Reshuffling the viral deck: Resistance to drugs and vaccines

However, despite over a decade of research, an actual cure remains an unmet challenge in the battle against AIDS. Many factors make vaccine and drug development difficult, including the virus’ rapid replication rate ⁶⁰. Compared to the replication of the human genome during cell division, RNA viruses, like HIV, copy their genetic material in an extremely error-prone manner. In fact, it is faulty enough that one mutation can occur each time the virus replicates⁶⁶. One mutation may not seem like much, but since HIV can produce 1-10 billion new virions a day, favorable mutations aren’t very hard to achieve statistically in its small genome⁶⁷. In fact, these numbers mean that every base pair in the viral genome can be mutated in a day. Further, any treatment can exert selective pressure on the viral population, pruning away weaker variants and leaving only the hardiest viruses left over to replicate further⁶⁷. Given all of this, it’s easy to see that making a vaccine or drug would be difficult, since HIV’s genetic code is so inherently unstable.

A second impediment to vaccine development, similar to mutation, is that different HIV strains can recombine to further increase the variability of their genetic makeup^60,68. This happens because HIV, unlike other viruses, has two copies of its RNA genome⁶⁹. Normally they are identical, but if a cell is infected simultaneously by more than one HIV, then some virions can actually inherit two RNA strands that originally come from different viruses. When these recombined viruses then replicate, their reverse transcriptase can skip between the two strands when making its DNA copy, allowing genetic sequences from two viruses to be recombined into a single strand⁷⁰. Since antibodies are usually specific to a given genetic sequence, either source of variation can quickly eliminate the single site to which an antibody would bind, rendering a vaccine useless.
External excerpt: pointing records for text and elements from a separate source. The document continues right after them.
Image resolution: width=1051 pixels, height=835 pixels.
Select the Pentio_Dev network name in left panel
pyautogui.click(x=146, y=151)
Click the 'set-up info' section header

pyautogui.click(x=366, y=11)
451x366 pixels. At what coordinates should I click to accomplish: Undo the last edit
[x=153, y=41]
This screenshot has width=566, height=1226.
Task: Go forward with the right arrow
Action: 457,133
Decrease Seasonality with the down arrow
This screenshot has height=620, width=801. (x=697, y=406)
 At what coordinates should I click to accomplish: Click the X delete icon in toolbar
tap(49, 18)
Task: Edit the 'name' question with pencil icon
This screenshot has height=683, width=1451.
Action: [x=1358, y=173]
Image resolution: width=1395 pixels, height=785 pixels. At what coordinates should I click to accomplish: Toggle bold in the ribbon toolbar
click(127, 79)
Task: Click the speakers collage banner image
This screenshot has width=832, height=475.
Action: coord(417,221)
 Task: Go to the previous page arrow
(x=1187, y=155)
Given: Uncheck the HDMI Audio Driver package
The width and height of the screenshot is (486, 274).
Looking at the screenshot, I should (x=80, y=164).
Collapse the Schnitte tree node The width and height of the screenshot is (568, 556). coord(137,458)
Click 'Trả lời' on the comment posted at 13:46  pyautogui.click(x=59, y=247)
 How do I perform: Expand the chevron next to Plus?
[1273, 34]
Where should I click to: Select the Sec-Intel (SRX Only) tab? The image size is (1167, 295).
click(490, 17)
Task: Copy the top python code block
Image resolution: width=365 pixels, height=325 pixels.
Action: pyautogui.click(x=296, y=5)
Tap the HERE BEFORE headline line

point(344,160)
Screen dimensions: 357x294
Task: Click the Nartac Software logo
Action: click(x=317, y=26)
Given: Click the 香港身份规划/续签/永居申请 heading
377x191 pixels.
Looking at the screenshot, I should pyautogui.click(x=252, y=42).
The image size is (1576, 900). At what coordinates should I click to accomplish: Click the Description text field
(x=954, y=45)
Another obstacle is that scientists still do not fully understand what kind of immune responses might limit the virus’ growth. Clearly, one way to answer this question might be to study immune responses in individuals who remain HIV-negative even after being exposed to the virus many times (see more on this below)⁶⁰. However, even in these cases it is often unclear whether these immune responses are actually preventing infection or if they are the left-over reactions to viral infections that did not take hold⁶⁰. In other words, it’s hard to know whether the virus failed to successfully infect the body, or the immune system actively prevented it from doing so. Additionally, the fact that the virus can integrate itself into its host cell’s genome (where it consists of just a DNA sequence, without translated protein) means that it can avoid antibodies directed at viral proteins⁶⁰. As mentioned above, the virus is invisible in this form to the immune system⁶⁰.

Natural Immunity?

A glimmer of hope in the effort to develop an HIV vaccine came with the discovery of a group of prostitutes in Nairobi, Kenya, who, despite repeated exposure to HIV through their work remained uninfected⁷¹. Scientists guessed that this was due to a large number of “anti-HIV” immune cells stimulated by repeated exposure to the virus⁷¹. Thus, trials began to develop “multi-vaccine” treatments that mimicked repeated exposure to HIV by “boosting” the initial vaccine with a second injection at a later date⁷². However, the ultimate results in clinical trails reported in 2004 proved disappointing⁷³. Additionally, some of these immune prostitutes have developed AIDS upon leaving the sex-trade industry, leading to further uncertainty about this phenomenon^71-73.

Comprehension Questions:
1. What makes an antiretroviral different from a vaccine?
2. What is one way in which an antiretroviral compound can inhibit HIV, on the molecular level?
3. What components of the HIV virus can be used as a vaccine? Why might an unenveloped virus not be as effective as an enveloped virus for this application?